LUMBERJACKS are known for telling tall tales, mostly about themselves. Every logging camp has its own exaggerations: Ask around about a local Paul Bunyan at some lumberjack bar in southwestern Canada and you'll be told a few tongue-in-cheek stories. Even when they're drinking, the big men with the big-checked flannel shirts know pretty much where the truth stops and the fables begin. Nobody believes in The Blue Ox. Yet a lot of lumberjacks will swear by the existence of a giant humanoid standing close to ten feet tall and weighing up to 1000 pounds, called "Bigfoot" in California and the Pacific Northwest and "Sasquatch" in British Columbia.
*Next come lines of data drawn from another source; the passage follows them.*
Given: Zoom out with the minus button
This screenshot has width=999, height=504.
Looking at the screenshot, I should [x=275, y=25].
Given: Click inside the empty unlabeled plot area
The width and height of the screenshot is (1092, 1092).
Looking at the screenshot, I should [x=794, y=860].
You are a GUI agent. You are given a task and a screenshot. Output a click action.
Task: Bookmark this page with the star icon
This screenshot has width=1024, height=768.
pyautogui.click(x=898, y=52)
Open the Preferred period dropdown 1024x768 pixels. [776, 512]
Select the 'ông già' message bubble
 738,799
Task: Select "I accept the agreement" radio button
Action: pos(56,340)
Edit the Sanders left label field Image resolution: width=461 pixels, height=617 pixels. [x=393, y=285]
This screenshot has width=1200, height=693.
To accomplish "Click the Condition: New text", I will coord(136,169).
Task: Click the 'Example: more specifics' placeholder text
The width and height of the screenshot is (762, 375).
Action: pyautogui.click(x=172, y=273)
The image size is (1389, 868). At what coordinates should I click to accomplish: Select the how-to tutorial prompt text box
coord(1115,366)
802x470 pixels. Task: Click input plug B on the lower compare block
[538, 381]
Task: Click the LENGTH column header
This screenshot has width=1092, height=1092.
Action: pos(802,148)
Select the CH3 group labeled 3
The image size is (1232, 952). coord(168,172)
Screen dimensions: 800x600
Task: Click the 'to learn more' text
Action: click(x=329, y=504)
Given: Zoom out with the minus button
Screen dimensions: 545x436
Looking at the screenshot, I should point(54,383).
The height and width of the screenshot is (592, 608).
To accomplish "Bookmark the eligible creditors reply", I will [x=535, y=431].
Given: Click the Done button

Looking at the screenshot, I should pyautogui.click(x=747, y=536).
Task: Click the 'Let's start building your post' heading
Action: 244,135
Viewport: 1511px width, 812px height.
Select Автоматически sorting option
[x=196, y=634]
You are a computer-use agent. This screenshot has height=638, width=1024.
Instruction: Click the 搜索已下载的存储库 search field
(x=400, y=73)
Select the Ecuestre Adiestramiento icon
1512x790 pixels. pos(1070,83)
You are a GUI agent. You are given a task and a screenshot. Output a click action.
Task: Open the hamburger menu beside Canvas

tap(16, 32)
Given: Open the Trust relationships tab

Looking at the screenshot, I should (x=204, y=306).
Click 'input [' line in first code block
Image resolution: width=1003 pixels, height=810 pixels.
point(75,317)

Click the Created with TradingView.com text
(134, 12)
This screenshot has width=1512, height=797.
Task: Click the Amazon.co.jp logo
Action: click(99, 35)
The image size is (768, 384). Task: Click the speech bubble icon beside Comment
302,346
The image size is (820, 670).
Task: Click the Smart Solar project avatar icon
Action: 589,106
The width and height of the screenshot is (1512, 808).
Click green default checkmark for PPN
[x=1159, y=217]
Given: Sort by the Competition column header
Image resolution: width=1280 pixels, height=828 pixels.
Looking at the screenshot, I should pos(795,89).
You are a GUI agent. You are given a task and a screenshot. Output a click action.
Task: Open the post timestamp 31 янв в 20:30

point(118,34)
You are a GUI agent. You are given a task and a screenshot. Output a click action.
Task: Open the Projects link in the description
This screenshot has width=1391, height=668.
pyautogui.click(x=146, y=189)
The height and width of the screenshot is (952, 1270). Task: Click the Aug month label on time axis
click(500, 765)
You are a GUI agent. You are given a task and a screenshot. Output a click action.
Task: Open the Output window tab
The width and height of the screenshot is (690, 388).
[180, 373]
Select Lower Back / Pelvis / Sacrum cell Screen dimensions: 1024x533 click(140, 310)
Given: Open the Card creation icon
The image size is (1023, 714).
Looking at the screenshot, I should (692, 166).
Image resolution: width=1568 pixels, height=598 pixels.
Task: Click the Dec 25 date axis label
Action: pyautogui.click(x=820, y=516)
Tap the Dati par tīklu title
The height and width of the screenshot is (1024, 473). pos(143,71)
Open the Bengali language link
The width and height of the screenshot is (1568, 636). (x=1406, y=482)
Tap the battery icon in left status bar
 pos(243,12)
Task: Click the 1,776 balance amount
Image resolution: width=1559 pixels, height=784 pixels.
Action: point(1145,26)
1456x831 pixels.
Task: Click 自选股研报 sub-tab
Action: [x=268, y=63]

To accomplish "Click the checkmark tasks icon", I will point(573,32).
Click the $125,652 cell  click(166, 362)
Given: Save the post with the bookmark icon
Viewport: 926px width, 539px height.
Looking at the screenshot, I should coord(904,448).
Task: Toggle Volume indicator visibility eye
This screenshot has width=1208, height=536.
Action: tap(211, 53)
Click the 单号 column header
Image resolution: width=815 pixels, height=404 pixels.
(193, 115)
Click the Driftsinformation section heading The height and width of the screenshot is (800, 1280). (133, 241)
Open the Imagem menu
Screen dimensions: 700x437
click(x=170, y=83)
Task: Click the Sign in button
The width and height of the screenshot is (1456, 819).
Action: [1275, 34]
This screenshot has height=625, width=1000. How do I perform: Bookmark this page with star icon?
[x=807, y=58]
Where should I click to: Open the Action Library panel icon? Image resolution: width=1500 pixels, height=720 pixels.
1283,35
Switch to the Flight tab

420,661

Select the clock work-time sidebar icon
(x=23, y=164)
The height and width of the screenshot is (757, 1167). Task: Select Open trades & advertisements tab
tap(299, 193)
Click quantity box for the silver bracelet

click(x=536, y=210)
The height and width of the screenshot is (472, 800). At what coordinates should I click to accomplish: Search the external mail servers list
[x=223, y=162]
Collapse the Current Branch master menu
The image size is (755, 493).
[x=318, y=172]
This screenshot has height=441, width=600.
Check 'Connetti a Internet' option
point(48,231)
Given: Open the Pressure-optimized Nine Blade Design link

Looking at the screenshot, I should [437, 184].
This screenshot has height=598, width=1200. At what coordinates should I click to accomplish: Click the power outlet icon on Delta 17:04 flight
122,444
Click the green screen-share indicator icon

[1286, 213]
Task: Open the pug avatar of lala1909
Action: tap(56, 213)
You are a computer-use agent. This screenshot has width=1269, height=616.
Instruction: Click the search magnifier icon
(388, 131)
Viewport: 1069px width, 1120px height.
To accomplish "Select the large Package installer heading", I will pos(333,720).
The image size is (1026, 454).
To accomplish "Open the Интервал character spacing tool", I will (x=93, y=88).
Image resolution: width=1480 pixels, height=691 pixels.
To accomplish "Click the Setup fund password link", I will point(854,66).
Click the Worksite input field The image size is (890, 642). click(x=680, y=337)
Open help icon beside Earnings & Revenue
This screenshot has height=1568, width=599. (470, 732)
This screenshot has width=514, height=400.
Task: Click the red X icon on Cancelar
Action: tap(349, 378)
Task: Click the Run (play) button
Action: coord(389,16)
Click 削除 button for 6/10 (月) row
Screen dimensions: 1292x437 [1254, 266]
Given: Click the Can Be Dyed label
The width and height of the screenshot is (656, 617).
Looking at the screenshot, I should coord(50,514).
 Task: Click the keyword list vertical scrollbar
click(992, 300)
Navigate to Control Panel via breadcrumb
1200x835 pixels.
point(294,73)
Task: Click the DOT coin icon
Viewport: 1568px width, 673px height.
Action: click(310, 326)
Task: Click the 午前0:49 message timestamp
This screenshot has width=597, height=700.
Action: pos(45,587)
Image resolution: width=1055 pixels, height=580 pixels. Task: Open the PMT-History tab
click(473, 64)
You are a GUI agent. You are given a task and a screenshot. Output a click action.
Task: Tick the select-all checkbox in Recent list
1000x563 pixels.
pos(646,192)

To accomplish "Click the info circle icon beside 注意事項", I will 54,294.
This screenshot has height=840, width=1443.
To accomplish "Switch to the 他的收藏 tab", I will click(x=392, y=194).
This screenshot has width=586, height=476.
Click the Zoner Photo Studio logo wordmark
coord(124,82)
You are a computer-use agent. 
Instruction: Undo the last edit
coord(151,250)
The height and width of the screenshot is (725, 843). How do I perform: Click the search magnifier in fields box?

A circle of locals sitting in a bar is hardly an unimpeachable source, but broader opinion at times supports the Sasquatch story. Some anthropologists and zoologists, too, believe a Bigfoot or Abominable Snowman may exist in the coastal mountains. Eyewitness reports and folk-legends are supported by footprints and fossil evidence as well as by less-convincing alleged hair and alleged feces. Bigfoot is big business as well. Magazines such as True and Argosy run frequent articles; Willow Creek, Calif., holds a Bigfoot carnival every year during which the townspeople put Bigfoot footprints on the sidewalk and sell Bigfoot ashtrays.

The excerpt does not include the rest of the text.